Xealth, a digital health startup incubated within Providence’s Digital Innovation program has raised $8.5 million in funding led by DFJ to launch its digital prescription platform. The funding also included participation from leading healthcare organizations including Providence, UPMC, Hennepin, and Froedtert.
Xealth’s digital prescribing and analytics platform is already being used by two of the largest not-for-profit healthcare systems in the US—Seattle-based Providence and Pittsburgh-based UPMC—enables physicians and clinicians to prescribe customized digital health care content, apps, and services all from their electronic medical record (EMR) charting interface.
Xealth was incubated within Providence’s Digital Innovation program. Mike McSherry, co-founder of Swype, a predictive text technology sold to Nuance in 2011, and several Swype team members joined Providence last year as executives-in-residence to find new innovations in health care. McSherry and team founded Xealth as a result.
Providence, UPMC, Hennepin Healthcare System, Froedtert Health and other health systems are using the Xealth platform to more easily integrate, prescribe, and monitor a variety of third-party digital solutions. These apps span patient education (articles and video), apps (oncology care, diabetes prevention), and connected medical devices (CPAP machines).
As provider systems continue to move more to preventative services, continuous care, remote monitoring and timely interventions, the Xealth platform will help teams provide better patient care. The technology was incubated within Providence’s Digital Innovation program to support two initial use cases. In primary care, physicians can prescribe educational video content to engage patients in the discussion around advance care planning.
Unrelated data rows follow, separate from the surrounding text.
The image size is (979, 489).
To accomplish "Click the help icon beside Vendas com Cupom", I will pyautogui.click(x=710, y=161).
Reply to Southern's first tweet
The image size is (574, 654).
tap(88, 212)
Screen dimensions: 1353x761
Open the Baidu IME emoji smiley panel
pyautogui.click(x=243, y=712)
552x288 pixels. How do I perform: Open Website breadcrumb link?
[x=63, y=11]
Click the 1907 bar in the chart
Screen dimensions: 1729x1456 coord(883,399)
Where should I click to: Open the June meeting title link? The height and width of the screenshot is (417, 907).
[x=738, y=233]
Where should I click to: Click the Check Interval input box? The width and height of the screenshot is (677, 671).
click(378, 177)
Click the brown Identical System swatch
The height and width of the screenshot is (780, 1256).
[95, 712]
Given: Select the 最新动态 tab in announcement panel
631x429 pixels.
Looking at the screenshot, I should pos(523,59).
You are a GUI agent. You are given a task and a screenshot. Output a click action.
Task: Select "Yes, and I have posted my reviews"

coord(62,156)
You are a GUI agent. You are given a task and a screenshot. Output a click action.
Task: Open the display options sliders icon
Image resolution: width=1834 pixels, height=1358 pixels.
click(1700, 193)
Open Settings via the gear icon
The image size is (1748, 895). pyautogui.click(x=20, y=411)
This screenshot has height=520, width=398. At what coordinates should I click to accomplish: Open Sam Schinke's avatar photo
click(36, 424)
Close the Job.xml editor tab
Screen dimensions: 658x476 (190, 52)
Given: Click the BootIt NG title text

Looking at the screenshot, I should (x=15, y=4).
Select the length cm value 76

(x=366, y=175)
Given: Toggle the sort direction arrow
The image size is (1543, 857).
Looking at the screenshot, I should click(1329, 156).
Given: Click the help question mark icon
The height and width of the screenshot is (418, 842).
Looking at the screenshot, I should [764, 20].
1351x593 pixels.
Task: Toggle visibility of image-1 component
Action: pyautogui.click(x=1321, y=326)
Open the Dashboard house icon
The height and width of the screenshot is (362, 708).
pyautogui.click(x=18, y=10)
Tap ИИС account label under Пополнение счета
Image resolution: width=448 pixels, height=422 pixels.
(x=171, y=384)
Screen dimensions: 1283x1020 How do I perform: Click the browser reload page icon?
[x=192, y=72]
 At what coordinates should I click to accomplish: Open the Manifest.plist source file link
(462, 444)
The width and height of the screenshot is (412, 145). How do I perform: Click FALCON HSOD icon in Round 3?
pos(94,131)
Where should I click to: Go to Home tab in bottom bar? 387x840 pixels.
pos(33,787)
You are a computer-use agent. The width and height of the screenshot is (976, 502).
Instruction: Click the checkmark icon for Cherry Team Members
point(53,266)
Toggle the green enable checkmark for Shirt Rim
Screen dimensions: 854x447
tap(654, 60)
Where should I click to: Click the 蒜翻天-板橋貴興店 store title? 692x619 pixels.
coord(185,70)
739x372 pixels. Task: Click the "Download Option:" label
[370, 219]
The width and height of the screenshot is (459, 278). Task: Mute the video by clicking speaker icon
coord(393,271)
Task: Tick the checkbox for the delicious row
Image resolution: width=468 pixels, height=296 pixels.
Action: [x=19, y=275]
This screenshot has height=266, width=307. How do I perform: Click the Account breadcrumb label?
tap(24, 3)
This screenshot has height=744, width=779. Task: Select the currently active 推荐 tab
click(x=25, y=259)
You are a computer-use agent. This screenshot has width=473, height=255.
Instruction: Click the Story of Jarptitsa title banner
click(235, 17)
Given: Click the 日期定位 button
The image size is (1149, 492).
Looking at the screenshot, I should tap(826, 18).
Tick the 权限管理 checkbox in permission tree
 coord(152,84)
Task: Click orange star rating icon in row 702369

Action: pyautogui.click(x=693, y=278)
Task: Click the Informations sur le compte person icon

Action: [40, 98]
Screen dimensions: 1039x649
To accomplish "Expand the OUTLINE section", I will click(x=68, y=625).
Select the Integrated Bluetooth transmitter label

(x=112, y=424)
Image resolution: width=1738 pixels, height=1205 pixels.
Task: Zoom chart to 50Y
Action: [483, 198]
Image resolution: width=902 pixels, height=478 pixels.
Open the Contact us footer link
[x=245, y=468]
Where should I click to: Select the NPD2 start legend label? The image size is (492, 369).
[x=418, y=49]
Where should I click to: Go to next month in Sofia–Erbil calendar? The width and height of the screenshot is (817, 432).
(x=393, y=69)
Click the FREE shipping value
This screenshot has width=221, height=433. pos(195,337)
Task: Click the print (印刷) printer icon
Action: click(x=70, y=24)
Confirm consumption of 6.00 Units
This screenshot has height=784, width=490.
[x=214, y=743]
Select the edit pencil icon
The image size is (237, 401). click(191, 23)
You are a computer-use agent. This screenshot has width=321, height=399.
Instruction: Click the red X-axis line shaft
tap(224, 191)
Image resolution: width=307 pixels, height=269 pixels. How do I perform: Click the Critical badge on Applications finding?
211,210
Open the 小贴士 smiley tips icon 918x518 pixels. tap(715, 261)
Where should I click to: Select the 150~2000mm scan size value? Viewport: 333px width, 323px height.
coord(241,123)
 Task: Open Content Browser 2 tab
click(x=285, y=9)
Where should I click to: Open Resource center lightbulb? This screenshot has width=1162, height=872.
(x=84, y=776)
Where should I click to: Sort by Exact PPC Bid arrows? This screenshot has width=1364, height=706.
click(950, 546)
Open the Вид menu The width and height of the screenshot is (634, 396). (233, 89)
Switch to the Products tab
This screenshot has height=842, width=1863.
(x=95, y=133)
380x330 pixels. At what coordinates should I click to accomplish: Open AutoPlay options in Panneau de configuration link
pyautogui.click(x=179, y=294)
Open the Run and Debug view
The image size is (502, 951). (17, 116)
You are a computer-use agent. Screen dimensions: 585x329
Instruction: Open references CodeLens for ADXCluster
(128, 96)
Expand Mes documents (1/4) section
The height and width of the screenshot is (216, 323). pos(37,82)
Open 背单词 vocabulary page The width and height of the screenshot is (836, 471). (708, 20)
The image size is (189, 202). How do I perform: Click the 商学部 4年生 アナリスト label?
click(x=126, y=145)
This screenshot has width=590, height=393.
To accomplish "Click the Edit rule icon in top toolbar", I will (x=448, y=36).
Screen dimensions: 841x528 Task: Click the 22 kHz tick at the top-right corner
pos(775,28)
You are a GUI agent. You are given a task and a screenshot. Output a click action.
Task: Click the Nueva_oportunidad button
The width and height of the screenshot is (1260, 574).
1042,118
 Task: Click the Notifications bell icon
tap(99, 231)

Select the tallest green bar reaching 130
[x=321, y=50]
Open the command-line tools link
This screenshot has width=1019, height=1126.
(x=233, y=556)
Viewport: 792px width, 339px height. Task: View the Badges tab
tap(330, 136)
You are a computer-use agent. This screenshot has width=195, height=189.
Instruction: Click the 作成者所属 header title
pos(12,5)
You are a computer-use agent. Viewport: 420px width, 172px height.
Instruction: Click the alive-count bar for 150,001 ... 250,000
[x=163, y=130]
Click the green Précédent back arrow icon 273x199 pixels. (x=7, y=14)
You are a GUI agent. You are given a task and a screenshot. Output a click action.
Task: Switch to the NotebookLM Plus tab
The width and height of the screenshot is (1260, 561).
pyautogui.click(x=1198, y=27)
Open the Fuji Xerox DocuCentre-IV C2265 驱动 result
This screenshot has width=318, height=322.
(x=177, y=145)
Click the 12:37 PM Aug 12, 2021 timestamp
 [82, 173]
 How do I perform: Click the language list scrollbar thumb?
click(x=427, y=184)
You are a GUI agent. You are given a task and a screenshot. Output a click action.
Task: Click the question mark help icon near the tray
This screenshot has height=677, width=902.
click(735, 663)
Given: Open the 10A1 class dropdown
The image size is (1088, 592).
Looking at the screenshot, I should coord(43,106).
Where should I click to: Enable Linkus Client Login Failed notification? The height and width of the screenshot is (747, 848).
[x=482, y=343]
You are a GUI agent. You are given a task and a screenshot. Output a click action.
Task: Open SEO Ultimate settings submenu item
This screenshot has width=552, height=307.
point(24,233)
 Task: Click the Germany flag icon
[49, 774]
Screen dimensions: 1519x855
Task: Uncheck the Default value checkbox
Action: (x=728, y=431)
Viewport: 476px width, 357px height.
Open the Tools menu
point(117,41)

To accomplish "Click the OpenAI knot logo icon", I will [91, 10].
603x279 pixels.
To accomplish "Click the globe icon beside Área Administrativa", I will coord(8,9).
In women’s health, Xealth works with Circle, another digital service developed by Providence to provide personalized physician-led support for mom’s from pregnancy to pediatrics.
“Providence and UPMC are our ideal launch partners, given their size and focus on the next generation of health care,” said McSherry in a statement. “Together, we’ll be able to better measure the impact of more engaged patients on their health outcomes, and the effectiveness of prescribed content, apps, and services. We’re inspired by the possibility of this platform and its potential to become an industry-wide solution.”